Simple amplitude control
When you're changing the amplitude of a sound, if the amplitude is changed very suddenly and significantly, it may create a sudden discontinuity in the waveform which will be heard as a high-frequency click. (That phenomenon is demonstrated in the example "Click resulting from amplitude change".) To avoid that problem, it's necessary to interpolate sample-by-sample from the old amplitude value to the new value, over some small period of time, to create a slightly more gentle fade to the new amplitude factor. This patch shows one way to accomplish that.

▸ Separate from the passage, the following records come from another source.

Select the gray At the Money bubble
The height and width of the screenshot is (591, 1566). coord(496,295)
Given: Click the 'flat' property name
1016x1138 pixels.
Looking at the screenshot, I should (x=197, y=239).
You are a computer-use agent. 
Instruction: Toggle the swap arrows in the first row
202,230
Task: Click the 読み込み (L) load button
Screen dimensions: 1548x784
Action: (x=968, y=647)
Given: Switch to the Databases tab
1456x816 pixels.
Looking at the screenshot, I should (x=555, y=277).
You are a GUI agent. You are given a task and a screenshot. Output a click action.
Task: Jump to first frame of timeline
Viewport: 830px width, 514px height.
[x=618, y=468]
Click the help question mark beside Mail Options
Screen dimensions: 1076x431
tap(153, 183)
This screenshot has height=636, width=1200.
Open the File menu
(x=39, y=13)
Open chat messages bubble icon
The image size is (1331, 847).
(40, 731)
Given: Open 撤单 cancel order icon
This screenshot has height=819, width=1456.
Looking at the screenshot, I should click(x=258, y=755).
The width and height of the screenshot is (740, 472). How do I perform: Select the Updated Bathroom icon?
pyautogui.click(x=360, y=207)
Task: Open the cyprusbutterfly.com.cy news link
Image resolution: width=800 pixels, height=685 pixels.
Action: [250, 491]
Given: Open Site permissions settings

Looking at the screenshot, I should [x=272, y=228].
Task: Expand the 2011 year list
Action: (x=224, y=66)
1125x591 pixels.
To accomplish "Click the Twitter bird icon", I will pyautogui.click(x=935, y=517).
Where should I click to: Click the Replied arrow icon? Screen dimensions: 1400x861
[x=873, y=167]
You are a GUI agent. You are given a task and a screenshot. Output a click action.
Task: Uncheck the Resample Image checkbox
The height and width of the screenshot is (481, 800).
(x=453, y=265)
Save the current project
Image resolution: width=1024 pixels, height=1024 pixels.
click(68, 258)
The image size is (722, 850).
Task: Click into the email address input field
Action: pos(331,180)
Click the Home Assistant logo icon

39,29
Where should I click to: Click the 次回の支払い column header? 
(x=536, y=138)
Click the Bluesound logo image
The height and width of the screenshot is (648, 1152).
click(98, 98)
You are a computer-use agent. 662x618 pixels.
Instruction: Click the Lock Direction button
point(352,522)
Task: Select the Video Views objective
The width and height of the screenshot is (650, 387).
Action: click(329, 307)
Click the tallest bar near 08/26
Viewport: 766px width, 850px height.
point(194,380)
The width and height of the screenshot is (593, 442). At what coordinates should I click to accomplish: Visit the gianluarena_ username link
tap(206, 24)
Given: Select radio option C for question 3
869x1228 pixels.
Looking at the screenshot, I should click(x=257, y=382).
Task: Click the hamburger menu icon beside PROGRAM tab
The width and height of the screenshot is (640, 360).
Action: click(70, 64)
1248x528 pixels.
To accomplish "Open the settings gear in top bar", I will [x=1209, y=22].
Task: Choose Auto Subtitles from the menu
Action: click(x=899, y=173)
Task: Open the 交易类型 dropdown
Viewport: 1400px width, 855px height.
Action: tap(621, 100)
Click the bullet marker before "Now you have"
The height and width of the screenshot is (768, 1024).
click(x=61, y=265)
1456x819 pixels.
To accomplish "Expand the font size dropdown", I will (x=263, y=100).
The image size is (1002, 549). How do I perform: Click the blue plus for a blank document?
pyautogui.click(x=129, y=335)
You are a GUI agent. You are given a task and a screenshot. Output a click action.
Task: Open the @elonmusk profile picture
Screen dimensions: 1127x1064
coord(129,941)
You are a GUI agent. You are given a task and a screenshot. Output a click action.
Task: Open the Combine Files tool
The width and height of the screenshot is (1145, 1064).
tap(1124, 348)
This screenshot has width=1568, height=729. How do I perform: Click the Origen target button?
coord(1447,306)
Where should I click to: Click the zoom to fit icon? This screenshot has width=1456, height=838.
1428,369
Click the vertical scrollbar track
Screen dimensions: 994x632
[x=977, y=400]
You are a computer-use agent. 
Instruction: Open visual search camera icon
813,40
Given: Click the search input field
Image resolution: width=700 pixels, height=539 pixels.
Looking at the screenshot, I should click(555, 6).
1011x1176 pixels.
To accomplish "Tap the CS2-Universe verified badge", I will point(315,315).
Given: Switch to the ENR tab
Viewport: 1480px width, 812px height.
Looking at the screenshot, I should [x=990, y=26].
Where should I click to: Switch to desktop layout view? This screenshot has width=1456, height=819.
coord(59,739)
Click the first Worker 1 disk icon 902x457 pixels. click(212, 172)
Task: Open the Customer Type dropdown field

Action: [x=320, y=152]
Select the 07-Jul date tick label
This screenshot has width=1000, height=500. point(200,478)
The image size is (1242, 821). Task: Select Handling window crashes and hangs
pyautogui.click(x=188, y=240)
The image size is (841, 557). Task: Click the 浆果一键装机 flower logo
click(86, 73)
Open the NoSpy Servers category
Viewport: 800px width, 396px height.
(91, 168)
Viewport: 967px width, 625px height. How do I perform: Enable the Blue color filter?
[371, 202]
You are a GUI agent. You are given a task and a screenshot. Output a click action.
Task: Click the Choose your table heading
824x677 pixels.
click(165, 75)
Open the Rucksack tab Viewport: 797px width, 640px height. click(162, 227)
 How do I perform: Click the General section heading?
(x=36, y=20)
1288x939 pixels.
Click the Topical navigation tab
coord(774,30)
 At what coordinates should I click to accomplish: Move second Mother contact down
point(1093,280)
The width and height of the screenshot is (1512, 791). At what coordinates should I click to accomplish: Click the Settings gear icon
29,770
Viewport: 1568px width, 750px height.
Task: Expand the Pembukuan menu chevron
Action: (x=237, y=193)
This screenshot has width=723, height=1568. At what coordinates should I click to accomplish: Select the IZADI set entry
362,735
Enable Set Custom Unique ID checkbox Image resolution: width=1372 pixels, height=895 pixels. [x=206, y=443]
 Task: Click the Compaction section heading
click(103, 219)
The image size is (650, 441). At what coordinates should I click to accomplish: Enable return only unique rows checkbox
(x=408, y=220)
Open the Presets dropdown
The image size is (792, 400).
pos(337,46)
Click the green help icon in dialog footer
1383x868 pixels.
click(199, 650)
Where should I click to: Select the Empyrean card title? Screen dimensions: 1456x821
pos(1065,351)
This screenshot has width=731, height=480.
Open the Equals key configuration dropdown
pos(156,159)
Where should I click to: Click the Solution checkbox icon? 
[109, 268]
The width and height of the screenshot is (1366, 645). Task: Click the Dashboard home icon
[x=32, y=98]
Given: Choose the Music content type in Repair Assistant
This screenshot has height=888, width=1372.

The line~ object is very useful as a control signal. It generates a constant signal value, and can change smoothly in a straight line from its current value to a new value over a specified period of time. Once it arrives at its destination value, it stays there until told to go to a new value. It expects a transition time in milliseconds in its right inlet, followed by a destination value in the left inlet. The destination value and transition time can also be specified as a list in the left inlet. For example, if line~ is currently outputting a constant value of 0.1, and it gets the message 0.9 250, it will transition linearly from 0.1 to 0.9 over 1/4 of a second (11,025 samples if the sampling rate is 44,100 Hz), outputting the appropriate intermediate values for each sample, creating a smooth fade.
It's recommended always to do such an interpolation when changing the amplitude of a sound, to avoid clicks. A few objects, such as live.gain~, have this sort of linear interpolation built in, and will fade quickly to whatever new amplitude value is received.